地上をはね歩いて、地表に落ちている稲科植物などの実を食べるが、繁殖期になると、昆虫類などの動物食になる。

全長17センチ

 

 


ウグイス

ウグイスを知らない人はいないと思われるほどに有名な鳥であるが、いつも藪や小枝の中にいるので、その姿を見るのは意外と難しい。

しかし、いざ見てみると鳴き声から想像するほど美しくないので、がっかりする。

全長16センチ
 

 

 

 

 


センダイムシクイ

ウグイスによく似ているが、さらに小型で、夏鳥として
東アジアから渡ってくる。

木の枝や藪の中を飛び回りながら、虫を食べるが、おかしな習性があって、自分の目の前や下にあるものより、頭の上にある葉の裏についた虫を食べる。

全長12センチ

 

 


 

 

キビタキ 3体

 

 

 

シメ

ずんぐりした体に円錐形の大きなクチバシを持った茶色い地味な鳥。

サハリンなどから全国各地に冬鳥として渡来する。

ほとんどさえずらない鳥として有名。

全長19センチ

 

 

 

アカハラ

胸から脇の赤みが強いことが名前の由来。

別荘地などの明るい林に棲み、地上をはね歩いて昆虫やミミズなどを食べる

国外では、サハリンと南千島だけで繁殖する。

全長23センチ

 
 

 

 

 

エゾビタキ

褐色の地味な小鳥で、サハリンやカムチャッカからフィリピン、ニューギニアに渡る際に通過する旅鳥。
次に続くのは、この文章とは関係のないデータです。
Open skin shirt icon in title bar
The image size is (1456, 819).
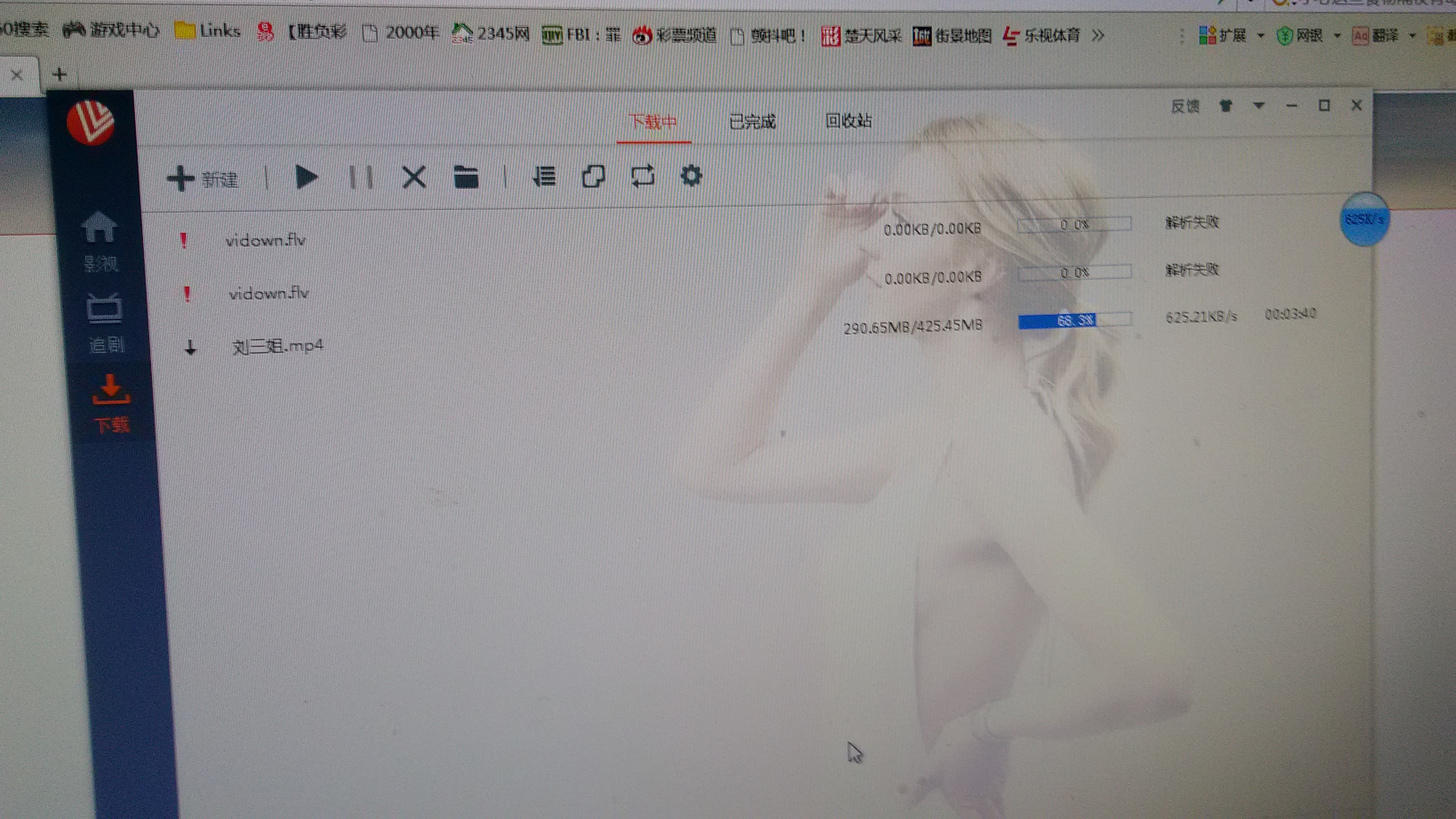tap(1225, 106)
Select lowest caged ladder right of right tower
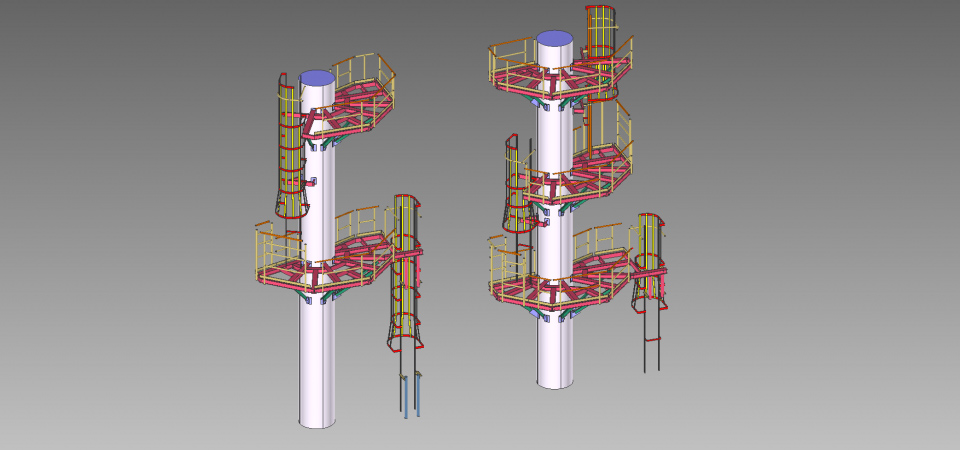This screenshot has height=450, width=960. tap(650, 260)
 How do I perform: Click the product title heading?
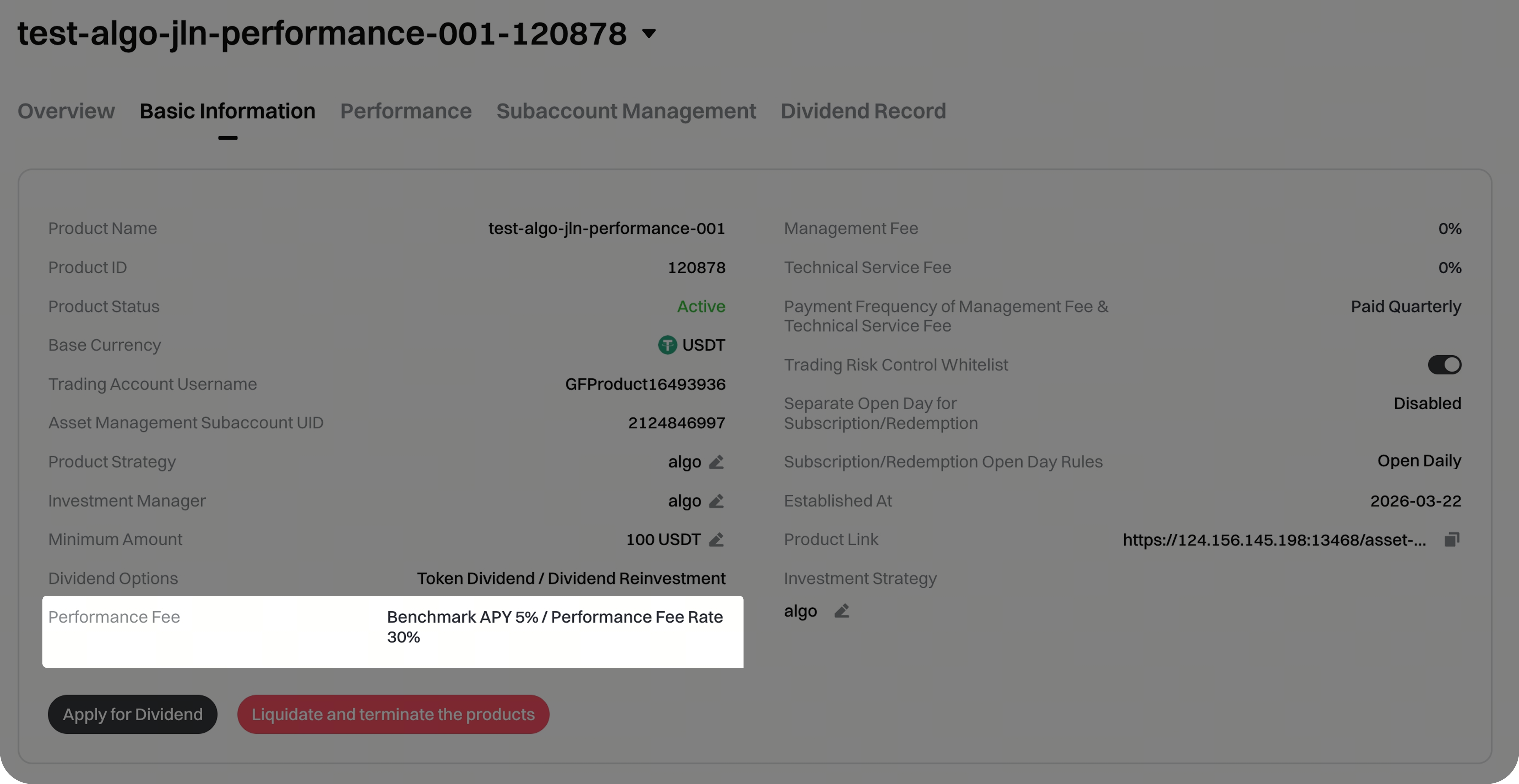pos(322,34)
春は北に渡る途中であるが、9月下旬から10月上旬にかけて南下する時の方が数多く見かける。

全長14センチ

 

 

 

クロツグミ

さえずりは非常に巧みで、色々な鳥の鳴き真似をすることがる。

九州以北に棲み、冬はインドシナなどに渡って越冬する夏鳥。

ミミズが好物で、落ち葉をかき分けてその下にいるミミズを探す姿をよく見かける。

 
 



クロツグミの雄(左)

名前の通り、雄は腹部以外は真っ黒。

クロツグミの雌(右)

雌は雄と違って褐色系の色をしている。

全長22センチ

 

 
 


キジ

「キジも鳴かずんば撃たれまいに」という諺があるが、餌を探して草むらを進む最中に独特の甲高い声で鳴くため、その居場所を掴むことが出来る。

しかし、その後を追っていくと、早い逃げ足で草むらの陰に隠れてしまう。

今回はキビタキのやって来るのを待っていると、10mほど先の苔岩の上に乗って、カラフルな羽を広げて、またとないシャッターチャンスを作ってくれた。

全長80センチ
 

 

 

 

イカル

法隆寺や中宮寺などの古寺が多い奈良県生駒郡の斑鳩町に、昔この鳥が多かったことから名付けられたと言われている。

黄色の大きなクチバシが特徴で、主に草木の実や豆類を食べるが虫も好んで食べる。

全長23センチ

 
 

サワグルミ

山間部の湿った場所に生える樹高が30mほどの大木である。

和名は、沢沿いに生えることから付けられたもの。

深い渓谷に浮かんだサワグルミの花房は、不思議に見る人の心を爽(さわ)やかにしてくれる。

 
   

オオルリ

渓谷近くの高い木の梢で美しい声でさえずる。鳴き声ばかりでなく、背中から尾びれにかけての瑠璃色(るりいろ)の羽も実に美しい。

インドシナ半島、フィリピン、ボルネオから夏鳥として渡ってくる。

全長17センチ

 

 

 

 

ウワミズザクラ
(上溝桜)

宮中で占いのときに溝を彫って使ったことから「ウワミゾザクラ」と呼ばれたものが変化したのだという。

サクラの仲間と云われている割には、サクラらしくないが、個々の花をを見るとサクラによく似ている。

八ヶ岳山麓では、サクラの散った後から咲き始め、新緑を背景にすがすがしさを感じさせてくれる。